7. In next window click “Finish” to complete the import process
clip_image090

8. Once its completed system will ask if it’s okay to start the certificate service again. Please proceed with it to bring service back online

Step 7: Restore Registry info

During the CA backup process we also backup registry key. It’s time to restore it. To do it open the folder which contains the backup reg key. Then double click on the key.

1. Then click yes to proceed with registry key restore
clip_image092

2. Once completed it will give confirmation about the restore
clip_image094

Step 8: Reissue Certificate Templates

We have done with the migration process and now it’s time to reissue the certificates. I had template setup in windows 2003 environment called “PC Certificate” which will issue the certificates to the domain computers. Let’s see how I can reissue them.

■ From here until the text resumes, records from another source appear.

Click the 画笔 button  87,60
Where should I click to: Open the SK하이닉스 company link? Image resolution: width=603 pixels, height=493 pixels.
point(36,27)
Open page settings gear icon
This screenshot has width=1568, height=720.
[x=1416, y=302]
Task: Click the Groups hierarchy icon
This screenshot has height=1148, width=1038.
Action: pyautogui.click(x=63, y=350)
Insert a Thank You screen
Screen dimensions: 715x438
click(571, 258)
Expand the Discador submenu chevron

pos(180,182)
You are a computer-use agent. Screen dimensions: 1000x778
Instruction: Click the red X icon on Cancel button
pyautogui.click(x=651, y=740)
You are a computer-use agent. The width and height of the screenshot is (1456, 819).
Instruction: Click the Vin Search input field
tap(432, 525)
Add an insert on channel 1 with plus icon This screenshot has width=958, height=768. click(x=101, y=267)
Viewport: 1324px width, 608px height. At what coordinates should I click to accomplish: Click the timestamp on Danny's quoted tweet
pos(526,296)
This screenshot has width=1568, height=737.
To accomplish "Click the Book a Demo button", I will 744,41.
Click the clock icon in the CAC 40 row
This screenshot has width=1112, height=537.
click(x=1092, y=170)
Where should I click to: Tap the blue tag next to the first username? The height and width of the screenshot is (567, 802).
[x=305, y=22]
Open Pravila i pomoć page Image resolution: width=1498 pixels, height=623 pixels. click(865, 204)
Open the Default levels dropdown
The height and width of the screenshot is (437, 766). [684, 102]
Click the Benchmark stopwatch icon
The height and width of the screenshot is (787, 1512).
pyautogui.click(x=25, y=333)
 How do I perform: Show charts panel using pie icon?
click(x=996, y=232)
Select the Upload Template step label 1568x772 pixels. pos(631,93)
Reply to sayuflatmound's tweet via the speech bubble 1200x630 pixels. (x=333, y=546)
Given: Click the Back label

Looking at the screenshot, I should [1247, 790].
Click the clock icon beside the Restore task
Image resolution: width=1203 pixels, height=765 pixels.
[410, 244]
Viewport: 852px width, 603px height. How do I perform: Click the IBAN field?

1. Open the Certification Authority Snap-in

2. Right click on Certificate Templates Folder > New > Certificate Template to Reissue
clip_image096

3. From the certificate templates list click on the appropriate certificate template and click ok
clip_image098

Step 9: Test the CA

In here I already had certificate template setup for the PC and set it to auto enroll. For the testing purposes I have setup windows 8 pc called demo1 and added it to canitpro.local domain. Once it’s loaded first time in server I open certification authority snap in and once I expanded the “Issued Certificate” section I can clearly see the new certificate it issued for the PC.

clip_image100

So this confirms the migration is successful.